Fede, does the flow change with getting rid of pool metadata changes?
(In reply to Ayal Baron from comment #5) > Fede, does the flow change with getting rid of pool metadata changes? This may not fail when using the new memory based pool backend, but since we must support the old backend, we must fix this.
(In reply to Nir Soffer from comment #6) > (In reply to Ayal Baron from comment #5) > > Fede, does the flow change with getting rid of pool metadata changes? > > This may not fail when using the new memory based pool backend, but since we > must support the old backend, we must fix this. actually considering the impact is not very big (this sorts itself out automatically after a while), if this will not be relevant with the memory based pool backend then it will not really be worth the trouble. Fede?

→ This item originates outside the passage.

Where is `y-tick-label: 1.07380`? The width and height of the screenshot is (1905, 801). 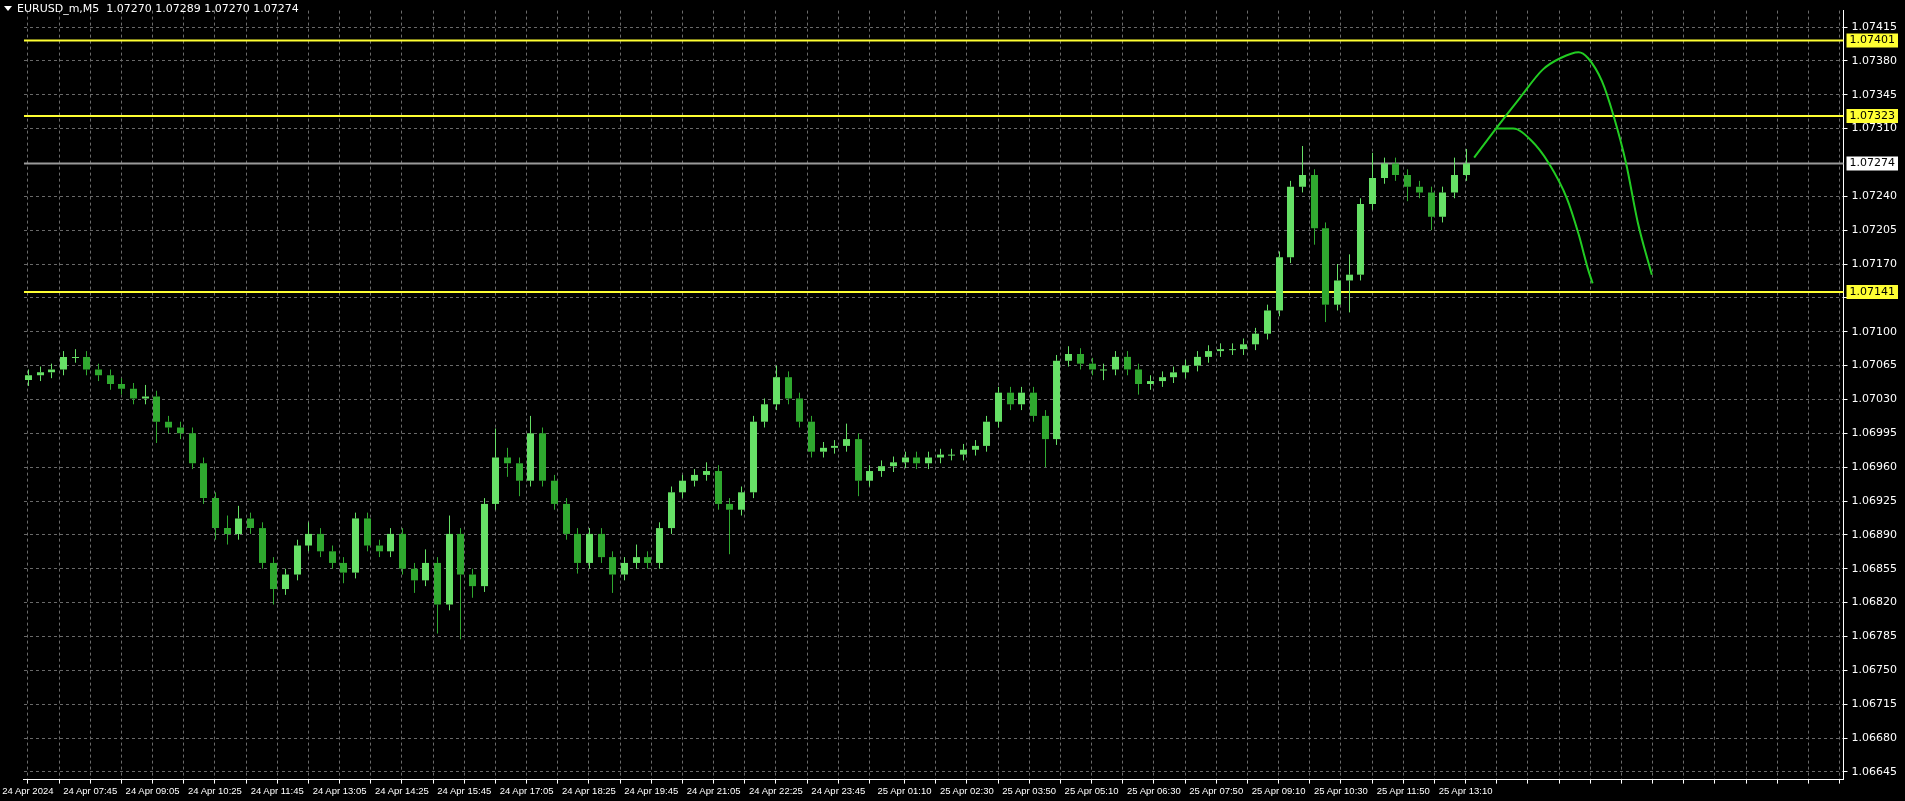
y-tick-label: 1.07380 is located at coordinates (1874, 60). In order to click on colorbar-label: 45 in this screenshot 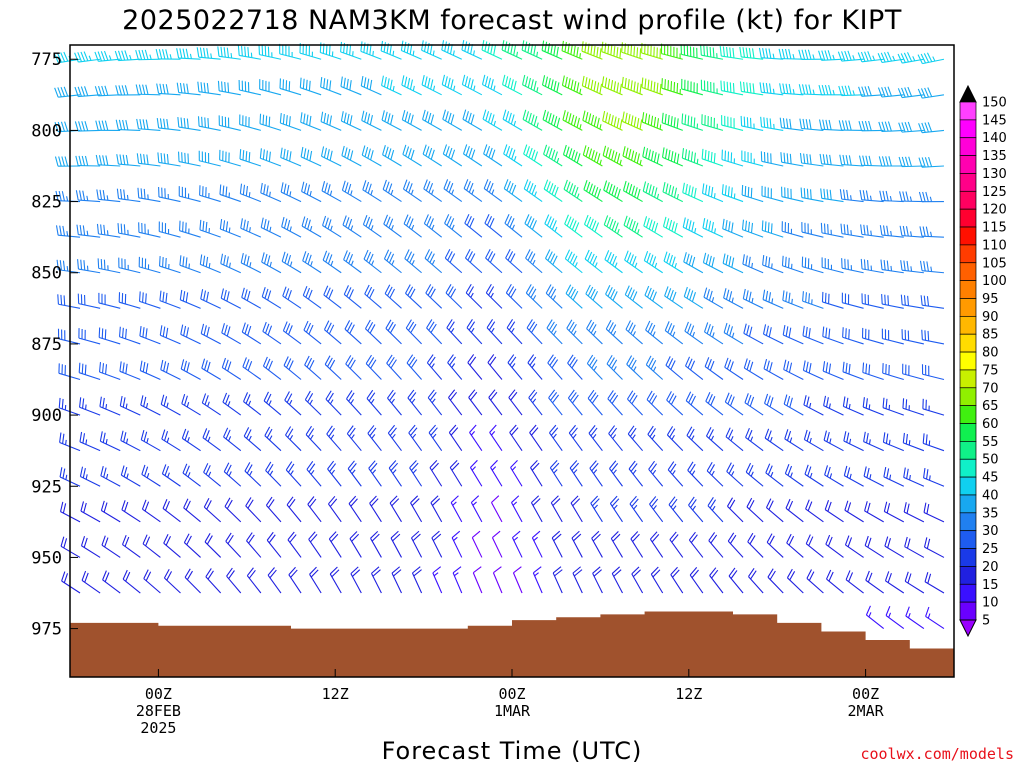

(In reply to Ayal Baron from comment #7) > (In reply to Nir Soffer from comment #6) > > (In reply to Ayal Baron from comment #5) > > > Fede, does the flow change with getting rid of pool metadata changes? > > > > This may not fail when using the new memory based pool backend, but since we > > must support the old backend, we must fix this. > > actually considering the impact is not very big (this sorts itself out > automatically after a while), if this will not be relevant with the memory > based pool backend then it will not really be worth the trouble. > Fede? I agree that the impact is not big but the fix should be easy. If understand correctly the problem is that we try to validate the master domain (on HSM) before refreshing and the check fails because the metadata was moved somewhere else. Obviously when a refreshStoragePool is sent we cannot try to validate anything before satisfying the refresh request. I think that the fix may be as easy as moving the validation after the refresh (or even remove it completely).
(In reply to Federico Simoncelli from comment #8) > (In reply to Ayal Baron from comment #7) > > (In reply to Nir Soffer from comment #6) > > > (In reply to Ayal Baron from comment #5) > > > > Fede, does the flow change with getting rid of pool metadata changes? > > > > > > This may not fail when using the new memory based pool backend, but since we > > > must support the old backend, we must fix this. > > > > actually considering the impact is not very big (this sorts itself out > > automatically after a while), if this will not be relevant with the memory > > based pool backend then it will not really be worth the trouble. > > Fede? > > I agree that the impact is not big but the fix should be easy. > > If understand correctly the problem is that we try to validate the master > domain (on HSM) before refreshing and the check fails because the metadata > was moved somewhere else. > > Obviously when a refreshStoragePool is sent we cannot try to validate > anything before satisfying the refresh request. > > I think that the fix may be as easy as moving the validation after the > refresh (or even remove it completely). If this is indeed the case then by all means, let's get a patch.